(Saved entries)
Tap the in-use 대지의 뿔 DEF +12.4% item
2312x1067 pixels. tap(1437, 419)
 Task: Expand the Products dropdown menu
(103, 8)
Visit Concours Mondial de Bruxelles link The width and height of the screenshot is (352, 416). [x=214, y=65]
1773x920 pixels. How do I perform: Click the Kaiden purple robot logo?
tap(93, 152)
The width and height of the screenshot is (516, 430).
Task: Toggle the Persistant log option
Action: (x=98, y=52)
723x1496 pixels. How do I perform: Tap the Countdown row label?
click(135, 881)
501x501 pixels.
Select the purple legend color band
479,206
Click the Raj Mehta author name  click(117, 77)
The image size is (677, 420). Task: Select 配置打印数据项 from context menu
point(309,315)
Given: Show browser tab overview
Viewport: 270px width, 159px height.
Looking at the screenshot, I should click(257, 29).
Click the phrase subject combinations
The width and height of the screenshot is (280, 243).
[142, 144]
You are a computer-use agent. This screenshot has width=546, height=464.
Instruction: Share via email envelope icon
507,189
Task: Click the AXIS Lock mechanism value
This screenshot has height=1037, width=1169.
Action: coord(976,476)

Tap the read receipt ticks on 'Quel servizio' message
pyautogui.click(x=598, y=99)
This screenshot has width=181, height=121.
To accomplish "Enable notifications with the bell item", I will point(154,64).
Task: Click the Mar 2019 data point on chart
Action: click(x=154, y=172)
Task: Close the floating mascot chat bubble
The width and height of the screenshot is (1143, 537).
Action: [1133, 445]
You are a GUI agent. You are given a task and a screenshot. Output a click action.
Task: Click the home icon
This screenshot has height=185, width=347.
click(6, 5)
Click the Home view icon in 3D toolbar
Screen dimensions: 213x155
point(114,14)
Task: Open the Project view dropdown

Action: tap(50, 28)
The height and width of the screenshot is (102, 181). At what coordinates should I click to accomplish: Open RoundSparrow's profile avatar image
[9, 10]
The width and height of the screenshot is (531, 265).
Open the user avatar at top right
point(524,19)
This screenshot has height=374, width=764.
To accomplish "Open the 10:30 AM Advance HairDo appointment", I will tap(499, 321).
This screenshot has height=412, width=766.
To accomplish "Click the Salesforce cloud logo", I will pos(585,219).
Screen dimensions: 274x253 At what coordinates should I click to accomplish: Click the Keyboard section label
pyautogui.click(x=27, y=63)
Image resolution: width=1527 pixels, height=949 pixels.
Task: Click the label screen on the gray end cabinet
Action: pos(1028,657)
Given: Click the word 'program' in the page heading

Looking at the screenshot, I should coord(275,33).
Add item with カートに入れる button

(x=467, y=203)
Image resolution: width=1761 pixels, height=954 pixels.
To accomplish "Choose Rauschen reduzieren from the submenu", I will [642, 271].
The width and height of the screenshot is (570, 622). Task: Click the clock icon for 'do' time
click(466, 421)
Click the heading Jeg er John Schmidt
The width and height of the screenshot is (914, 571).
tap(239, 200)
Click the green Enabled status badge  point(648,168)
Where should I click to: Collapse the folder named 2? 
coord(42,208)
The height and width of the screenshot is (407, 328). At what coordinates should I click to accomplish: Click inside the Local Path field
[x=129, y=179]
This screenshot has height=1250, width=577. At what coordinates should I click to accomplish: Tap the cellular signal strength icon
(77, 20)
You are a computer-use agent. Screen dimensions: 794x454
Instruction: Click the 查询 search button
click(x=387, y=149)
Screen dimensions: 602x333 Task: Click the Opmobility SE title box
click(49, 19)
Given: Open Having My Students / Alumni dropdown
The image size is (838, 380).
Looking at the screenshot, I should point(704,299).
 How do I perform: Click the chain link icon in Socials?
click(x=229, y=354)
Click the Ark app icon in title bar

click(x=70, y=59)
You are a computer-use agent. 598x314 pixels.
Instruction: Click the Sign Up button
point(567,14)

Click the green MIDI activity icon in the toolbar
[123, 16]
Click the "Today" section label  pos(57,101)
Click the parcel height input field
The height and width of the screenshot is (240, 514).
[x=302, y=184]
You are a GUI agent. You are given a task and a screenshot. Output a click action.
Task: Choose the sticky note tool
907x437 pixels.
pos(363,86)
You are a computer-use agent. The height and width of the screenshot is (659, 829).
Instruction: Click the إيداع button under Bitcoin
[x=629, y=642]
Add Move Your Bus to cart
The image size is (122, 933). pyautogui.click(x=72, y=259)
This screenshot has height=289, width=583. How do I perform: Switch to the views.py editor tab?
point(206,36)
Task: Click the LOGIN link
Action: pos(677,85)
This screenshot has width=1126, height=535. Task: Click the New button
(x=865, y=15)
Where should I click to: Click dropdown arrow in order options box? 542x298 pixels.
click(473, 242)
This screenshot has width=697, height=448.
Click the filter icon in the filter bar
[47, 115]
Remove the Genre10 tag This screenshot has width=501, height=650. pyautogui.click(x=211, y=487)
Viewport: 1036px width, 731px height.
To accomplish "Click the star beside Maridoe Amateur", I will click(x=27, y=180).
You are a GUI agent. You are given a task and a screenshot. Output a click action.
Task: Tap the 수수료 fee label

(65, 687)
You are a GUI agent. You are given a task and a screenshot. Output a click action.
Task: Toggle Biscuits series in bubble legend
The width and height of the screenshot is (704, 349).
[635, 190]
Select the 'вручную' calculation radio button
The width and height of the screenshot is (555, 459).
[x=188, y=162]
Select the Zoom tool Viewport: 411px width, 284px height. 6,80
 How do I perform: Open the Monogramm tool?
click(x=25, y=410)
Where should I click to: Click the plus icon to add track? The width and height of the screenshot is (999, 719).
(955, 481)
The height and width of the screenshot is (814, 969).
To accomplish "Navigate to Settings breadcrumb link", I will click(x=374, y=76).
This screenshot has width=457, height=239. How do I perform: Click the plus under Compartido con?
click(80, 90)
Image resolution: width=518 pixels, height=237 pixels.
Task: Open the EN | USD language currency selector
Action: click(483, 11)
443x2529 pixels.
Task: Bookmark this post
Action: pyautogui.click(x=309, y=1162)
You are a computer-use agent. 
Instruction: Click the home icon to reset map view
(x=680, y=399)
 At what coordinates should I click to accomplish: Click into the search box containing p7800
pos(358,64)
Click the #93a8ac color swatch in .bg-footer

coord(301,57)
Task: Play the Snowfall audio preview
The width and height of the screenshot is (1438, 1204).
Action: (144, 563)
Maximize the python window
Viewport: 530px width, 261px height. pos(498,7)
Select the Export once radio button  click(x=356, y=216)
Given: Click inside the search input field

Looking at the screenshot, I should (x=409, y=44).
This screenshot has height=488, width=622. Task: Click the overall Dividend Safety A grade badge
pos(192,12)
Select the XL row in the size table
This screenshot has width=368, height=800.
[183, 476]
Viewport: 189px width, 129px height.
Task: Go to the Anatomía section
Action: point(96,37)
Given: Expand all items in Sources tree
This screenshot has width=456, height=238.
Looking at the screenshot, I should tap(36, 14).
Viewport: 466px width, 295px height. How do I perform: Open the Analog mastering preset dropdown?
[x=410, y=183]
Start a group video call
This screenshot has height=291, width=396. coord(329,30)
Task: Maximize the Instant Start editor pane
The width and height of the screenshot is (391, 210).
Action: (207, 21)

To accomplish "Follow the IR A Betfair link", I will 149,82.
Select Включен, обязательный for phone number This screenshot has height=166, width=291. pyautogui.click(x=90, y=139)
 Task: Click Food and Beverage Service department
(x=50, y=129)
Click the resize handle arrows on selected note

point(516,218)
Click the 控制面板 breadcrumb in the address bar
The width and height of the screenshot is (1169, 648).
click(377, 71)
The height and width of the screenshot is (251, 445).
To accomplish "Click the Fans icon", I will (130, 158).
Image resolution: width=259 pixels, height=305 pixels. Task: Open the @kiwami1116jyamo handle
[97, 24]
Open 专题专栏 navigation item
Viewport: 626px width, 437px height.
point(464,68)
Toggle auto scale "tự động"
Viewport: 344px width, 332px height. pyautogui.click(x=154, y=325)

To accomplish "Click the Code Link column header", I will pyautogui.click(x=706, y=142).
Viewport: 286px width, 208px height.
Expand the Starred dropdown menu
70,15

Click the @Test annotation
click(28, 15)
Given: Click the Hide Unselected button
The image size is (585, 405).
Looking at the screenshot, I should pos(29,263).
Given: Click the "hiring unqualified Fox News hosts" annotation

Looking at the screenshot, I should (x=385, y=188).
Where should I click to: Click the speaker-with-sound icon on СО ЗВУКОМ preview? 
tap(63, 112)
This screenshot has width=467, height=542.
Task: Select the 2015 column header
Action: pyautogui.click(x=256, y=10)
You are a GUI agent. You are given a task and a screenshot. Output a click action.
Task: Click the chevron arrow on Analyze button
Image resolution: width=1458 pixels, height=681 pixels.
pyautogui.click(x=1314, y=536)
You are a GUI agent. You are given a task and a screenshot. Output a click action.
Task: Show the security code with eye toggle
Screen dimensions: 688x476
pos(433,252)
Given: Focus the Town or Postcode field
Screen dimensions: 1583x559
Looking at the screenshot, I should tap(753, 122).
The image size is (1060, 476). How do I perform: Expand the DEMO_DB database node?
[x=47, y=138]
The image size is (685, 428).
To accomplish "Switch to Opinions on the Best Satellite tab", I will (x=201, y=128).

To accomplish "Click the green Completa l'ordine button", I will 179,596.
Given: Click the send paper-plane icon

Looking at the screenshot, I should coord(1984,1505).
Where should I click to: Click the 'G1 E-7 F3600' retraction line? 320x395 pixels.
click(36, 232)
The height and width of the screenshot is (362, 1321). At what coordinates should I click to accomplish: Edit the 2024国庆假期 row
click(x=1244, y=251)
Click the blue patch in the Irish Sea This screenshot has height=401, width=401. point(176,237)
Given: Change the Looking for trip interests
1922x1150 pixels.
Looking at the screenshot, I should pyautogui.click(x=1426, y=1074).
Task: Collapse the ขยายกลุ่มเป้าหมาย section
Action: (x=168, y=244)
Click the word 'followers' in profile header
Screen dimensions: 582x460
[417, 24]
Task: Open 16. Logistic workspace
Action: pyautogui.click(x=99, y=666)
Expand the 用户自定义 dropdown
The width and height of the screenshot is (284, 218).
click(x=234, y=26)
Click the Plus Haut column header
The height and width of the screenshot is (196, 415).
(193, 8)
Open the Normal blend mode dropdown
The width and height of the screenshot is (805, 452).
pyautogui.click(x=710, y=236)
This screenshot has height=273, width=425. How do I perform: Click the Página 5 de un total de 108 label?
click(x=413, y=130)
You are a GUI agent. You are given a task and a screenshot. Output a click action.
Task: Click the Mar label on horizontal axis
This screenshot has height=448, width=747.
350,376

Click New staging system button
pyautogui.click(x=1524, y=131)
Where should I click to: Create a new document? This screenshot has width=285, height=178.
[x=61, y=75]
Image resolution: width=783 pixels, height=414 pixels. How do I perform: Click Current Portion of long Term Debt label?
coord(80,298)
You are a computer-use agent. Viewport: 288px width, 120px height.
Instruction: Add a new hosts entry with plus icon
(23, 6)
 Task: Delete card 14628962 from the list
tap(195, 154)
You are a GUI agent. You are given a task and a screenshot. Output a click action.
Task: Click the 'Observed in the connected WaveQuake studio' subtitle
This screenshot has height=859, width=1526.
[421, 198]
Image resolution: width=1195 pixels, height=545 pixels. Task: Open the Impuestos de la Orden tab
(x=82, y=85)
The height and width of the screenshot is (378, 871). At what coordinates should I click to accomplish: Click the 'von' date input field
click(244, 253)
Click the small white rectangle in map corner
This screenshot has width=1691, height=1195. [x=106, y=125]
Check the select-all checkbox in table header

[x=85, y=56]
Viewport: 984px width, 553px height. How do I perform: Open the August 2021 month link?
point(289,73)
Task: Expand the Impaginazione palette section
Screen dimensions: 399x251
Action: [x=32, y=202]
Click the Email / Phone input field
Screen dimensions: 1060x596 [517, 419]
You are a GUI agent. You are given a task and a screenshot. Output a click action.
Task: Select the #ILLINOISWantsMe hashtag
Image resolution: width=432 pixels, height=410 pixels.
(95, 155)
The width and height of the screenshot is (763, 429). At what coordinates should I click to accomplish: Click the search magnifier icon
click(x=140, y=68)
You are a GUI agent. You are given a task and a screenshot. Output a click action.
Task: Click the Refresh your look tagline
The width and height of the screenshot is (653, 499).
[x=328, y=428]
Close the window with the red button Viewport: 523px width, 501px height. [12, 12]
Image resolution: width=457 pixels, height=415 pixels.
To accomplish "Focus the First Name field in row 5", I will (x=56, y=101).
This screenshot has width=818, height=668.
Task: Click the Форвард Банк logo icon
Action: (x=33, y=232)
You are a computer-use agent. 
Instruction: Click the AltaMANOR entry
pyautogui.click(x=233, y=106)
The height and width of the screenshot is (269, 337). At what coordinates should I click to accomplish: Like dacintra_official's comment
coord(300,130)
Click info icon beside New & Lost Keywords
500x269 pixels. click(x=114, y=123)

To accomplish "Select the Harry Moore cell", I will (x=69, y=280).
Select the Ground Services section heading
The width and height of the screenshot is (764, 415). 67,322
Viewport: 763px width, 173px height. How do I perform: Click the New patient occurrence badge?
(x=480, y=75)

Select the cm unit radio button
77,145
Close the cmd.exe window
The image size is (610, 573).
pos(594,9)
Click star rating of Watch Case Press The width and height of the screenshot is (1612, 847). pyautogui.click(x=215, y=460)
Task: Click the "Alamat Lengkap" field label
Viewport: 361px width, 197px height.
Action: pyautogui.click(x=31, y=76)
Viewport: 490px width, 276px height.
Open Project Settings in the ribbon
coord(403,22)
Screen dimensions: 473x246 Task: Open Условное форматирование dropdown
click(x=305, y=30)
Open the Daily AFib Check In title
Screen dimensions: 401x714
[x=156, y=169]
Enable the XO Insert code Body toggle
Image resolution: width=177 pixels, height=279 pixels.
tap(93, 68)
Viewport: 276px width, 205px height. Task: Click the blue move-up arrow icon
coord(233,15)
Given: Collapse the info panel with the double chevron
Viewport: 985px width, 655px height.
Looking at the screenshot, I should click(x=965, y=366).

> _WHAT IS NEEDED_
Respond with nothing but the number of lines in the entries that contain the string "Show".

> _SOLUTION_
2